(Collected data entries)
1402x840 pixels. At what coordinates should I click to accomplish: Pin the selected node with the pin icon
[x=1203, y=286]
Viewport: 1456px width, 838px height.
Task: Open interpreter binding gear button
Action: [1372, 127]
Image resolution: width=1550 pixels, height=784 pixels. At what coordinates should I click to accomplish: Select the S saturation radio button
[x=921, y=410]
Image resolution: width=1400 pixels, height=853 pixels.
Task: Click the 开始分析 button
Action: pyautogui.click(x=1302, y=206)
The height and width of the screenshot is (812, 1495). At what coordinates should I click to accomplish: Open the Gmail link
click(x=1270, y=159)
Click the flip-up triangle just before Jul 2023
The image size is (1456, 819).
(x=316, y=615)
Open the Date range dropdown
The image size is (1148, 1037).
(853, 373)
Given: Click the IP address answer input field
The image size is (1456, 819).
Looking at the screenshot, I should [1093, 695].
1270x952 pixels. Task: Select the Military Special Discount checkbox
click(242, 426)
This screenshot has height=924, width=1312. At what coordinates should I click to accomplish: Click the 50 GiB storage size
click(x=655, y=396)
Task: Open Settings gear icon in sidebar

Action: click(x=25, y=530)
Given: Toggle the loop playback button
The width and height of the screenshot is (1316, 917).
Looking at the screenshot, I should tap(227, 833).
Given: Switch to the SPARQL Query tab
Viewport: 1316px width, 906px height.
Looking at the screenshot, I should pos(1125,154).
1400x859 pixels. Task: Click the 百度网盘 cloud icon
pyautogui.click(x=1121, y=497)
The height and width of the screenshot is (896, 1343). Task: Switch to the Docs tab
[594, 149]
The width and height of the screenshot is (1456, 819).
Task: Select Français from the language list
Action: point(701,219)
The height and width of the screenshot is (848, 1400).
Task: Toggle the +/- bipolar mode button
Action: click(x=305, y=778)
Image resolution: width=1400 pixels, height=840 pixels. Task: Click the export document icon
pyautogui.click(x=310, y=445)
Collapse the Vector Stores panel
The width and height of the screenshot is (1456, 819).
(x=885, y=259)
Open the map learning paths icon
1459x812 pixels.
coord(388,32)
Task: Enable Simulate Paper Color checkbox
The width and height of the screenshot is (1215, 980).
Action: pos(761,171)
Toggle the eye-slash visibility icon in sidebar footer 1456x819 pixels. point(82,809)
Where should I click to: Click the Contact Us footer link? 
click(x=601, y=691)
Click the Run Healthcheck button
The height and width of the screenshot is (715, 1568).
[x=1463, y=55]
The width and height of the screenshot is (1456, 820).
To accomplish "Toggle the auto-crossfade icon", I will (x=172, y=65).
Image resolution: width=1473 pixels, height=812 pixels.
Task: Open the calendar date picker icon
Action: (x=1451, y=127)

TASK GOAL
Looking at the entries above, can you reproduce exactly the lines from the one that holds "Given: Toggle the loop playback button" through the one that holds "Click the Run Healthcheck button", and only those?

RESPONSE TO THIS TASK
Given: Toggle the loop playback button
The width and height of the screenshot is (1316, 917).
Looking at the screenshot, I should tap(227, 833).
Given: Switch to the SPARQL Query tab
Viewport: 1316px width, 906px height.
Looking at the screenshot, I should pos(1125,154).
1400x859 pixels. Task: Click the 百度网盘 cloud icon
pyautogui.click(x=1121, y=497)
The height and width of the screenshot is (896, 1343). Task: Switch to the Docs tab
[594, 149]
The width and height of the screenshot is (1456, 819).
Task: Select Français from the language list
Action: point(701,219)
The height and width of the screenshot is (848, 1400).
Task: Toggle the +/- bipolar mode button
Action: click(x=305, y=778)
Image resolution: width=1400 pixels, height=840 pixels. Task: Click the export document icon
pyautogui.click(x=310, y=445)
Collapse the Vector Stores panel
The width and height of the screenshot is (1456, 819).
(x=885, y=259)
Open the map learning paths icon
1459x812 pixels.
coord(388,32)
Task: Enable Simulate Paper Color checkbox
The width and height of the screenshot is (1215, 980).
Action: pos(761,171)
Toggle the eye-slash visibility icon in sidebar footer 1456x819 pixels. point(82,809)
Where should I click to: Click the Contact Us footer link? 
click(x=601, y=691)
Click the Run Healthcheck button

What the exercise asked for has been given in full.